Written and directed by brothers Ben and Jacob Burghart, SUSPENSE stars Jelani Talib as an unnamed paratrooper who crash-lands in a dense forest and gets his parachute tangled in some tree branches. Tight close-ups of Talib’s startled face and tilting camera angles that show you just how precarious his position is immediately disorienting the viewer, placing us fully in Talib’s headspace as he tries to find a way out of his predicament. Repeated close-ups of his dangling feet underscore his vulnerability, priming the viewer to ask themselves what’s lurking on the forest floor just below Talib’s boots. He calls out for his friend Dave (Robert Coppage III), who landed safely nearby, but Dave’s response is cut off when he gets attacked by an unseen creature.
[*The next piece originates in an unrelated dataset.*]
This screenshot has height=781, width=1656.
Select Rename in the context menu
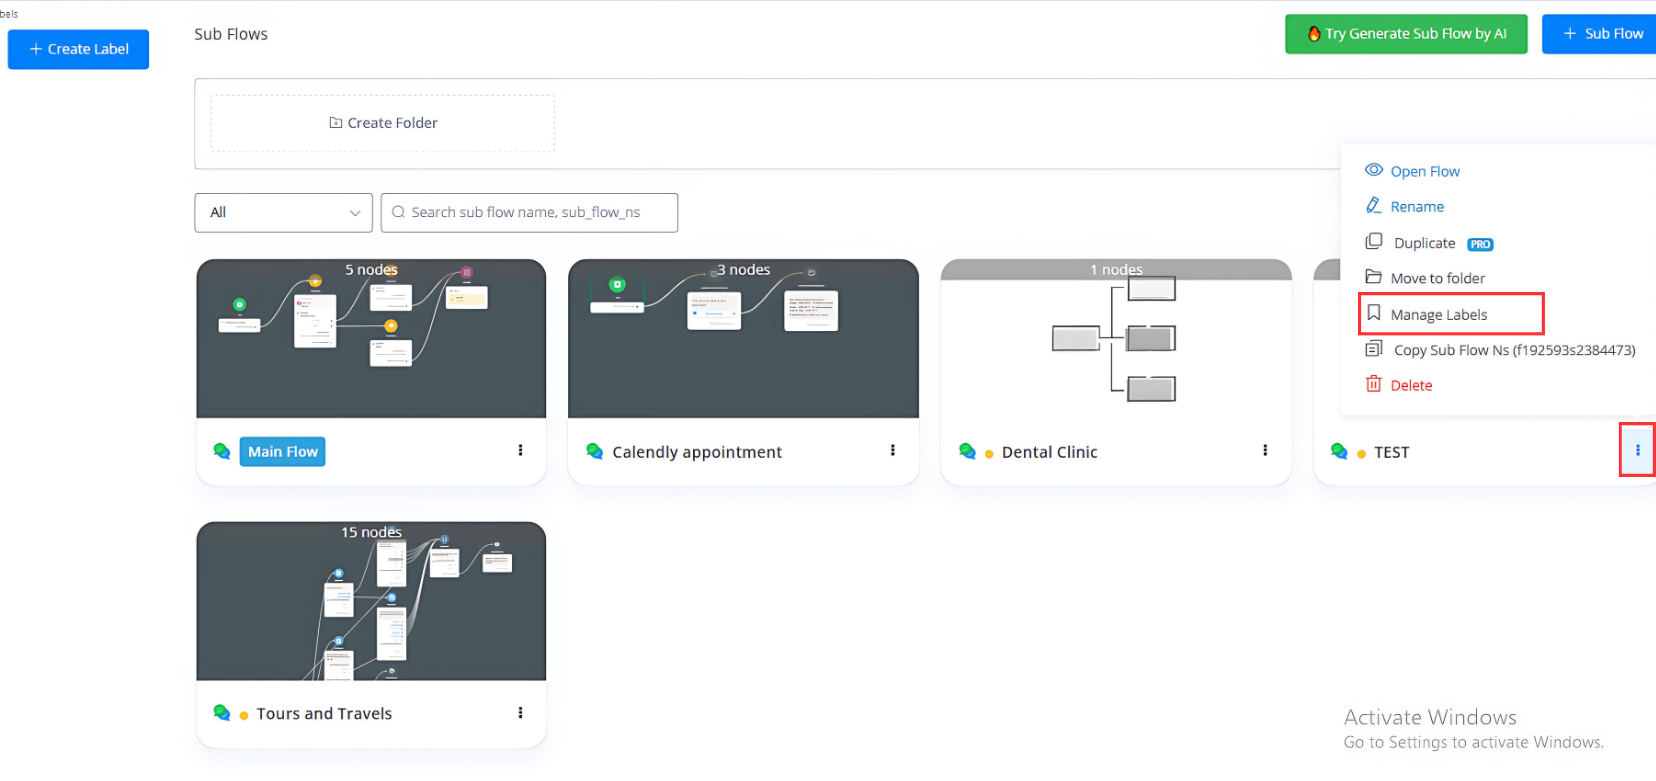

Then the real terror begins: Talib hears something crawling up the trunk of the tree that he’s stuck in, something large and definitely not human that’s slowly clawing its way up toward his parachute. The camera pans up the trunk without ever showing the creature, opting instead to let Talib and the audience wonder what kind of monster is lurking on the other side. The timing is diabolical in its perfection, as the camera pauses for a few breathless moments just when the still-unseen creature reaches Talib’s eye level. Then the creature continues on and emits a hideous laugh that is part human, part hyena, and all nightmare. The sound design throughout the film is incredible. Every snapping twig sets the viewer on edge, and the creature sound effects create an aural uncanny valley of disconcertingly unnatural yet familiar noises.

The entire film is sharp and economical in its storytelling: the use of the limited location is brilliant, turning every leaf and shadow into a source of menace, and the lighting is fantastic, using the eerily flickering reds from Talib’s flares to cast an extra layer of fear over his already frightening situation. The acting is pitch-perfect, drawing in the audience immediately and never letting go. From the striking opening titles all the way through to the grindhouse-style closing theme music, SUSPENSE is magnificent. It’s a thrilling and ingenious short film that demonstrates the best of what horror can accomplish with simply a group of talented people and a patch of forest.

SUSPENSE had its International Premiere at Fantasia International Film Festival on August 28th and will have an encore showing on September 1, 2020.